The college held three separate ceremonies in order to maintain a low-risk environment for COVID-19.

Warren Wilson College celebrated the Class of 2021 and the Class of 2020 at its in-person commencement on Saturday, May 8, 2021.

More than 100 undergraduate students from the Class of 2021 received their degrees. A handful of students from the class of 2020 also returned to campus to walk across the stage.

The college held three separate ceremonies in order to maintain a low-risk environment for COVID-19. Students were allowed two guests each. The ceremonies were simple, with a welcome from Warren Wilson President Lynn Morton, remarks from Chair of the Board of Trustees Lach Zemp, the conferring of degrees and a reception.

As they walked across the stage, each student received a white pine tree sapling. A Warren Wilson tradition, the sapling represents the part of Warren Wilson that each graduate will take with them. Just as each graduate leaves the college to go, lay down roots, and grow, the graduate is encouraged to plant the tree away from campus to represent their mark as a Warren Wilson graduate in the greater world.

A virtual ceremony viewing party premiered the previous night for students, their families, and their friends who were unable to attend in-person.

The virtual viewing included recognition of Warren Wilson’s top seniors, faculty and staff honors and awards, an address by student speaker Bridget Palmer, and a keynote address by commencement speaker and climate journalist Andrew Revkin.
_____
Using the information
1. In the commencement article, what did each student receive while walking across the stage?
2. Rewrite the commencement article starting at "Warren Wilson College" and ending at "and a reception.", swapping "two guests" for "four guests".
_____
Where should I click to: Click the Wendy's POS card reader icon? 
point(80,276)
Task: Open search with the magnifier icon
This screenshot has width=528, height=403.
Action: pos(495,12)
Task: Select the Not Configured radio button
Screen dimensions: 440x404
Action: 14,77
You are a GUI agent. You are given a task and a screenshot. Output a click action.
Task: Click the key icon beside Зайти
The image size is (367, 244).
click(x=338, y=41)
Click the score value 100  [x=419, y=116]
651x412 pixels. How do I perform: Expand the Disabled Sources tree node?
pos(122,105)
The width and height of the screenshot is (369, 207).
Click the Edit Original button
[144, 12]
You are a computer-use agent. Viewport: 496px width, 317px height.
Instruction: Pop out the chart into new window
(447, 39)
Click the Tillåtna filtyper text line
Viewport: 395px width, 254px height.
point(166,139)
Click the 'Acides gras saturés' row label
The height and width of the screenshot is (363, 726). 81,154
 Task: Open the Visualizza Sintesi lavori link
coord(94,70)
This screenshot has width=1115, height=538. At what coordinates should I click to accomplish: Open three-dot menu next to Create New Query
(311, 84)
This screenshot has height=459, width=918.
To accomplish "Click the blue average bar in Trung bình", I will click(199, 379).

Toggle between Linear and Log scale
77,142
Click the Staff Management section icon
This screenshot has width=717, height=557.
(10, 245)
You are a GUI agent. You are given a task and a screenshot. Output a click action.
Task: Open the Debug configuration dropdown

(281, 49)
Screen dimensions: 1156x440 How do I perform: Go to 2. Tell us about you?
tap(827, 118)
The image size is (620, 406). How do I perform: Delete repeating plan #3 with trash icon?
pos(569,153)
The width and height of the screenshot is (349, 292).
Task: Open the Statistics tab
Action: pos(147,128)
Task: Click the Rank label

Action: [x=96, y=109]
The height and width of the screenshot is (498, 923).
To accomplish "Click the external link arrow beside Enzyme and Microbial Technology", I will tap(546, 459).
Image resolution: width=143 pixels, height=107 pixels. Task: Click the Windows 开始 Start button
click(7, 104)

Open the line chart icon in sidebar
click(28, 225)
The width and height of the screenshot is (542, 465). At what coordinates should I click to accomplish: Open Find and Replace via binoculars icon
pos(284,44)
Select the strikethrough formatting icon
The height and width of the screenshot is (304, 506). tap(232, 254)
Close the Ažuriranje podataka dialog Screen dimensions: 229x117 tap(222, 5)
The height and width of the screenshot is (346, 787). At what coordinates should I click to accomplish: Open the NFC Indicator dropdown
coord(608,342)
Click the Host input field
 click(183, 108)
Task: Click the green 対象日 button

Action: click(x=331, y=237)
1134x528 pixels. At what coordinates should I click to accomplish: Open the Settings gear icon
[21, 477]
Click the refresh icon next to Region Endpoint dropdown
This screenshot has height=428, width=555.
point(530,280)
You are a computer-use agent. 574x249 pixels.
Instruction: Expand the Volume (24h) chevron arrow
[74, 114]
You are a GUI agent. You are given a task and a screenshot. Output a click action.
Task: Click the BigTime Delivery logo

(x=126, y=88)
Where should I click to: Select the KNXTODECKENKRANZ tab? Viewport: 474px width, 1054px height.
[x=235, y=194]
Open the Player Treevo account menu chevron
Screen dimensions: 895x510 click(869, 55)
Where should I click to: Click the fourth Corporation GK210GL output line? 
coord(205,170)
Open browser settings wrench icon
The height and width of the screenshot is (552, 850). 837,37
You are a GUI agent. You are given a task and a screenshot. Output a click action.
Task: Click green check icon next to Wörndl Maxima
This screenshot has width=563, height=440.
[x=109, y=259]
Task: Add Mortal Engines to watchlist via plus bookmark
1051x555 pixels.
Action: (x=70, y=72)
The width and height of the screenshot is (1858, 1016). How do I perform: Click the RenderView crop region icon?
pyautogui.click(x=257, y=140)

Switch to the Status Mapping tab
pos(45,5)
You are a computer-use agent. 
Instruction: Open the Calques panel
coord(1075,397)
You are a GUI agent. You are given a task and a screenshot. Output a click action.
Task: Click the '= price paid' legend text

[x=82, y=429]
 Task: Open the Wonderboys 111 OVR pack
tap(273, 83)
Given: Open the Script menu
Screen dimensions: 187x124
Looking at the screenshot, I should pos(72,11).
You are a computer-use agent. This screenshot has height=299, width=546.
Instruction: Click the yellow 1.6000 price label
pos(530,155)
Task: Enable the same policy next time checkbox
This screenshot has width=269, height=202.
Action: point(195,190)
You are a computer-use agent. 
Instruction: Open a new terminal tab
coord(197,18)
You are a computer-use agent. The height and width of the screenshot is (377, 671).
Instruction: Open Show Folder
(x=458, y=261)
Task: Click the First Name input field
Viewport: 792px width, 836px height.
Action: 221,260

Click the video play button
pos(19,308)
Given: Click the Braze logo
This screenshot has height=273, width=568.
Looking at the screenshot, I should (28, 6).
_____
Responses per task
1. A white pine tree sapling.

2.
Warren Wilson College celebrated the Class of 2021 and the Class of 2020 at its in-person commencement on Saturday, May 8, 2021.

More than 100 undergraduate students from the Class of 2021 received their degrees. A handful of students from the class of 2020 also returned to campus to walk across the stage.

The college held three separate ceremonies in order to maintain a low-risk environment for COVID-19. Students were allowed four guests each. The ceremonies were simple, with a welcome from Warren Wilson President Lynn Morton, remarks from Chair of the Board of Trustees Lach Zemp, the conferring of degrees and a reception.